In the wake of these successes, Loescher has obtained permits for several residential adobe projects near Joshua Tree National Park, California, where he’s conducted most of the 100 or so adobe workshops he’s led over the years. Rael continues to experiment at multiple locales in Colorado, while also consulting on adobe projects in Colombia, Uzbekistan, and California. During her career, Morey has supported about 60 earthen home projects, and she says that Colorado Earth is now the leading producer of compressed earth blocks in the U.S. There’s huge growth potential, she adds, but perception is a big hurdle. “It’s going to take a mind shift, a cultural shift in the building industry. And I think some of the pressures around insurance and EPDs will hopefully drive us towards adobe.”
The post-World War II building boom entrenched wood-frame housing as the national norm, primarily because it was cheap, says Morey. “It was meant to be a temporary form to put up housing, and it just stuck, and here we are.
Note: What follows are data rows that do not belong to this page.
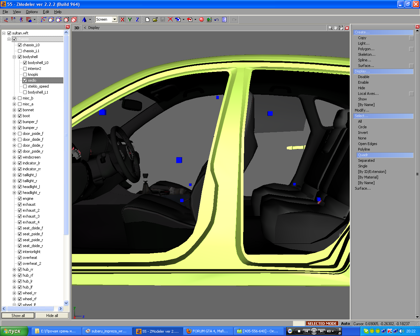Image resolution: width=420 pixels, height=336 pixels.
Task: Click the Firefox FORUM GTA 4 taskbar button
Action: coord(208,331)
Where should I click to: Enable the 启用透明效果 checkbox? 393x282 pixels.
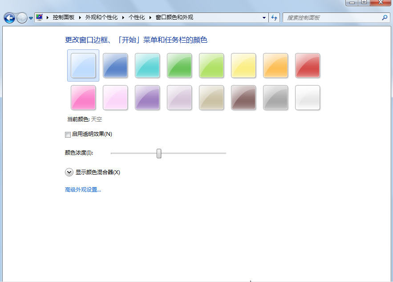pyautogui.click(x=68, y=135)
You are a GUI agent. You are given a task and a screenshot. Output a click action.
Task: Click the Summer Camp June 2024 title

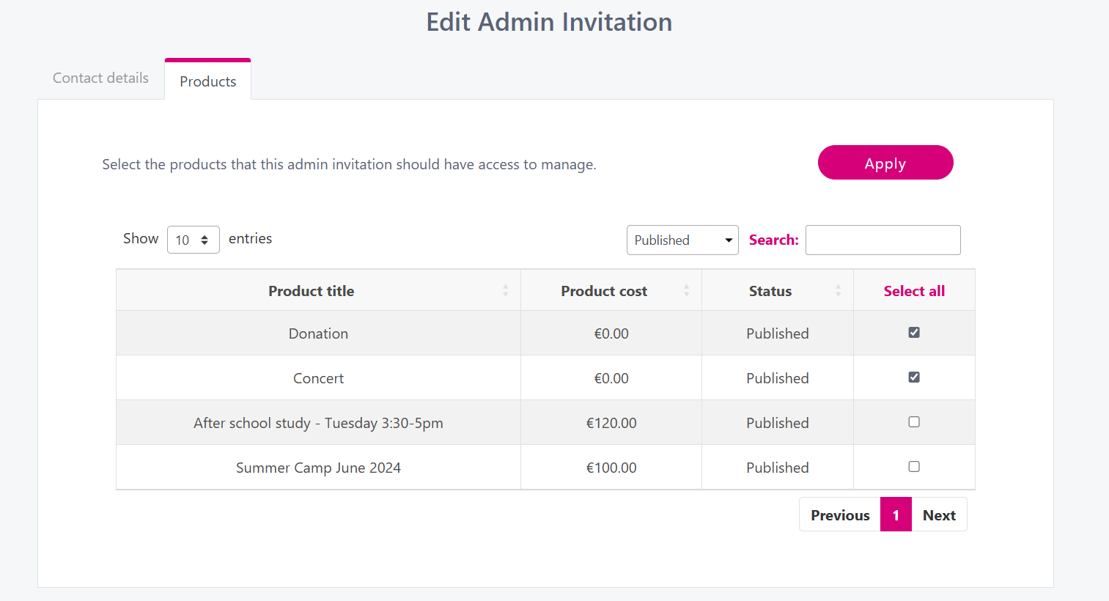click(x=318, y=468)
You know, the rest of the world doesn’t build with wood. In Mexico, my counterparts say, ‘A wood-frame house? That’s what we put the dog in.’” Other countries have already leveraged earthen materials in decarbonization strategies. Morey highlights Germany as “probably one to two decades ahead of the U.S.” in terms of adoption. “They’ve already obtained EPDs, and the concrete industry is purchasing earth block manufacturers to layer into their operations.”
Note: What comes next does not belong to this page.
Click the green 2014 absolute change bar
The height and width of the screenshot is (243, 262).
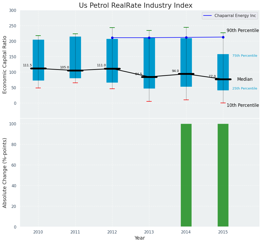[x=186, y=175]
Climate resilience is another consideration. While wood-frame construction can have a better carbon footprint than adobe, wood is notably flammable. With earthen materials, “The dirt doesn’t burn, the walls don’t burn, they’re non-combustible,” Morey says. “We’ve kind of had this replacement mindset from a cost perspective, even though we know that we can build better,” she adds. “I think where we’ll see some of the potential change is insurance companies cluing in that these disasters are happening more often and they’re going to be losing their pants on having to replace so many homes.” Case in point: the Marshall Fire that destroyed more than 1,000 structures near Boulder, Colorado, in December 2021. Morey subsequently helped a family rebuild their home in the town of Superior with earth instead of wood. “The father and two children almost lost their lives in the fire,” she says. “They couldn’t imagine building back in the same way.”